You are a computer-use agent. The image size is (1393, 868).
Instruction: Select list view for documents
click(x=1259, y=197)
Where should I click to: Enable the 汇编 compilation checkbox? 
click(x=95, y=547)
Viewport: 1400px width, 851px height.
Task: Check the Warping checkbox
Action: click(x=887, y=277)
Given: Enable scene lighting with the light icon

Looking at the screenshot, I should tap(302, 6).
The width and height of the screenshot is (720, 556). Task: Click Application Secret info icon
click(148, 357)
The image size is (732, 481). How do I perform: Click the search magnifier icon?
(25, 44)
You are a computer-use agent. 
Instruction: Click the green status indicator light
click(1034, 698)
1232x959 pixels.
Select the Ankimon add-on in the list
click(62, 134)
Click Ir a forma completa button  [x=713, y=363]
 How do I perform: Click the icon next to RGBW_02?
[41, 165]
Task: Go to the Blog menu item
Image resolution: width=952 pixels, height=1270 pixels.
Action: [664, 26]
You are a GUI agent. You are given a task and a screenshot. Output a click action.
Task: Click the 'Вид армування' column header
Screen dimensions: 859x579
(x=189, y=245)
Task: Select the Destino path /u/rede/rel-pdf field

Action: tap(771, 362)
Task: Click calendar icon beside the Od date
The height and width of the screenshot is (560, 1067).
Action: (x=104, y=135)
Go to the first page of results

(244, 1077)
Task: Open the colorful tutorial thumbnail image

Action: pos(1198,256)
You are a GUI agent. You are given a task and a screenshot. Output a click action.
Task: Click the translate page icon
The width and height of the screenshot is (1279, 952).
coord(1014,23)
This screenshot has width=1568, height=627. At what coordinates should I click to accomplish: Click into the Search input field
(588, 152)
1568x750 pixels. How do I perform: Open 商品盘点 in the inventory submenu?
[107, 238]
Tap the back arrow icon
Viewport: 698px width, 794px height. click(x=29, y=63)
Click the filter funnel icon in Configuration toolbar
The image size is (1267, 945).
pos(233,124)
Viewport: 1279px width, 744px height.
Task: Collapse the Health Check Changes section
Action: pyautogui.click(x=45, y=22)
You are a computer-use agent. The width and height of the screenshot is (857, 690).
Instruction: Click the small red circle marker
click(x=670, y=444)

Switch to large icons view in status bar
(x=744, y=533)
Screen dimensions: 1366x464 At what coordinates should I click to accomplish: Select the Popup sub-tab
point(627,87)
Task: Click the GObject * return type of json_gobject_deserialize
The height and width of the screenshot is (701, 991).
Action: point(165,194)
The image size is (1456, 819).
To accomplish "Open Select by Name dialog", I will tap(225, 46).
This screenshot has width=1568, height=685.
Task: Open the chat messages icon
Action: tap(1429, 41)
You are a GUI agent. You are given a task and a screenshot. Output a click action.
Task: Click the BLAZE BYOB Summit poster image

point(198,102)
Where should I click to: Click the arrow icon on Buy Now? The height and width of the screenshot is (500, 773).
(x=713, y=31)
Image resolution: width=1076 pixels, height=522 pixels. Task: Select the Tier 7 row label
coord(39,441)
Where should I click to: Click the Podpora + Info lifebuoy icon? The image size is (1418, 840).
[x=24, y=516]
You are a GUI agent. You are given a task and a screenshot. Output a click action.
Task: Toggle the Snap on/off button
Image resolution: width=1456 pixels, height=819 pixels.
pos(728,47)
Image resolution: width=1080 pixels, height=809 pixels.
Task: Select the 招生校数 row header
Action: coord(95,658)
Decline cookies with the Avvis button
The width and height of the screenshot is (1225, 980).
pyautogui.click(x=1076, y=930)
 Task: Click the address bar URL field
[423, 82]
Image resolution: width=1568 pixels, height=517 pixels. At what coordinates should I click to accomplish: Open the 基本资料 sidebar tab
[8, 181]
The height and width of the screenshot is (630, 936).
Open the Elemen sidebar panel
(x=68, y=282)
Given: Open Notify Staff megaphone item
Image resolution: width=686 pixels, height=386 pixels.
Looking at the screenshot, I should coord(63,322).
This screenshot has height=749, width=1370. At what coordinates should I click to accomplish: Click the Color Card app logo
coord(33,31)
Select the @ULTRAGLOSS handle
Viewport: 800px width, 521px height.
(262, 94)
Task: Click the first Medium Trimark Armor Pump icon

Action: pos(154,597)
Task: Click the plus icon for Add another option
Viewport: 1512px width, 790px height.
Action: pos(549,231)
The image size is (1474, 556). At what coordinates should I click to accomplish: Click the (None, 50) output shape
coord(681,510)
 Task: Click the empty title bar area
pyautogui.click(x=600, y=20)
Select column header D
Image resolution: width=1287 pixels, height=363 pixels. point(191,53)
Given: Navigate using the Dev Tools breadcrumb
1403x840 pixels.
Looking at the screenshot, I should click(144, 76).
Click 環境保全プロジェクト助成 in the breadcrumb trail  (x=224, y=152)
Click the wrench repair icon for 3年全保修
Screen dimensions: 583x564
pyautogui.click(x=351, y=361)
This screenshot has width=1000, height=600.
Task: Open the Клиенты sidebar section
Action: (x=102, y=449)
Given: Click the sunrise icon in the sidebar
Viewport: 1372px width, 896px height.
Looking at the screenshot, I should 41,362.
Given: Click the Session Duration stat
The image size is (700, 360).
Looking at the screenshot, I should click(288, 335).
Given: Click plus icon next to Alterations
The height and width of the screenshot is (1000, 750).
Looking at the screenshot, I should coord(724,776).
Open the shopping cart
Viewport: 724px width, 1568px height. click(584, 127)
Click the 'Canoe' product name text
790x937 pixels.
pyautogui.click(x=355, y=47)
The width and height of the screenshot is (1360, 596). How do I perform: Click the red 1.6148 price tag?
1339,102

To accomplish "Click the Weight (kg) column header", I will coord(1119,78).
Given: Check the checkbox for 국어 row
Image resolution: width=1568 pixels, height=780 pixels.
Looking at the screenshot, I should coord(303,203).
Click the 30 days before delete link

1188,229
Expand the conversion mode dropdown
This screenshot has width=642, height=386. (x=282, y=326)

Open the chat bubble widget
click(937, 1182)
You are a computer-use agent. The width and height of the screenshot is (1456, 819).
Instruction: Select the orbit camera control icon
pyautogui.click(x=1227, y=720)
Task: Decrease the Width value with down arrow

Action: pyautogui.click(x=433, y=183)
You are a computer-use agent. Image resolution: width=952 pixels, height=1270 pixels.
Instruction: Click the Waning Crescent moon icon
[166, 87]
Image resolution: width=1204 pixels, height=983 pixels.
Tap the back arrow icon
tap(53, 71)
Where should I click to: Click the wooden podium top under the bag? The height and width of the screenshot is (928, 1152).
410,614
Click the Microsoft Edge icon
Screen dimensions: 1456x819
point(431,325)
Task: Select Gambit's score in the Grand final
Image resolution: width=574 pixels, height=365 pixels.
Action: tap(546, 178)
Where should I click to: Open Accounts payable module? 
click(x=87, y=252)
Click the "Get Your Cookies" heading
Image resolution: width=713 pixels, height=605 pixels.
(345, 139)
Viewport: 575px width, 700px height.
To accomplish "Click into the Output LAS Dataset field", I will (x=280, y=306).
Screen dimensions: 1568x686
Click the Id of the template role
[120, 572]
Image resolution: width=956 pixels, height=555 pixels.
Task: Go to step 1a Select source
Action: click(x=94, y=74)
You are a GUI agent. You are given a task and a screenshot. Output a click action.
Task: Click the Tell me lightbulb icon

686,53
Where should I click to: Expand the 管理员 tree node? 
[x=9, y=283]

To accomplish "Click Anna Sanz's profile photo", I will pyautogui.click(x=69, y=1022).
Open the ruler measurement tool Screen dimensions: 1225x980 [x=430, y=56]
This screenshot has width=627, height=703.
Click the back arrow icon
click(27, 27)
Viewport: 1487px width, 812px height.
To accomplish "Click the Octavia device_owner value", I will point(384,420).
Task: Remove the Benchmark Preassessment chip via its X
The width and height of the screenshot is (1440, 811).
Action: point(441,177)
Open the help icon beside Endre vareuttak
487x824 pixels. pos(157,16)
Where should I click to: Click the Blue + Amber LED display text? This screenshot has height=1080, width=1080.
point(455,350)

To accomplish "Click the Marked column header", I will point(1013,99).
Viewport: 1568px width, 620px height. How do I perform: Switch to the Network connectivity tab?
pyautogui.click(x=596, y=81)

+---+

WHAT IS EXPECTED: Return, word for word, the lines from the first one through the line that contains "Action: pos(1198,256)", with both of those lines included.

FINISHED TASK:
You are a computer-use agent. The image size is (1393, 868).
Instruction: Select list view for documents
click(x=1259, y=197)
Where should I click to: Enable the 汇编 compilation checkbox? 
click(x=95, y=547)
Viewport: 1400px width, 851px height.
Task: Check the Warping checkbox
Action: click(x=887, y=277)
Given: Enable scene lighting with the light icon

Looking at the screenshot, I should tap(302, 6).
The width and height of the screenshot is (720, 556). Task: Click Application Secret info icon
click(148, 357)
The image size is (732, 481). How do I perform: Click the search magnifier icon?
(25, 44)
You are a computer-use agent. 
Instruction: Click the green status indicator light
click(1034, 698)
1232x959 pixels.
Select the Ankimon add-on in the list
click(62, 134)
Click Ir a forma completa button  [x=713, y=363]
 How do I perform: Click the icon next to RGBW_02?
[41, 165]
Task: Go to the Blog menu item
Image resolution: width=952 pixels, height=1270 pixels.
Action: [664, 26]
You are a GUI agent. You are given a task and a screenshot. Output a click action.
Task: Click the 'Вид армування' column header
Screen dimensions: 859x579
(x=189, y=245)
Task: Select the Destino path /u/rede/rel-pdf field

Action: tap(771, 362)
Task: Click calendar icon beside the Od date
The height and width of the screenshot is (560, 1067).
Action: (x=104, y=135)
Go to the first page of results

(244, 1077)
Task: Open the colorful tutorial thumbnail image

Action: pos(1198,256)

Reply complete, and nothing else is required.